## ENTRIES SUPPLIED
+ + + +

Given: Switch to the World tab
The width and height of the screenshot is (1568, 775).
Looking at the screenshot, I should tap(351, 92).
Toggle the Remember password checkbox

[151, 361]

+ + + +

## ASSIGNMENT
Go through the listing and copy each line exactly.

## PROBLEM SOLUTION
Given: Switch to the World tab
The width and height of the screenshot is (1568, 775).
Looking at the screenshot, I should tap(351, 92).
Toggle the Remember password checkbox

[151, 361]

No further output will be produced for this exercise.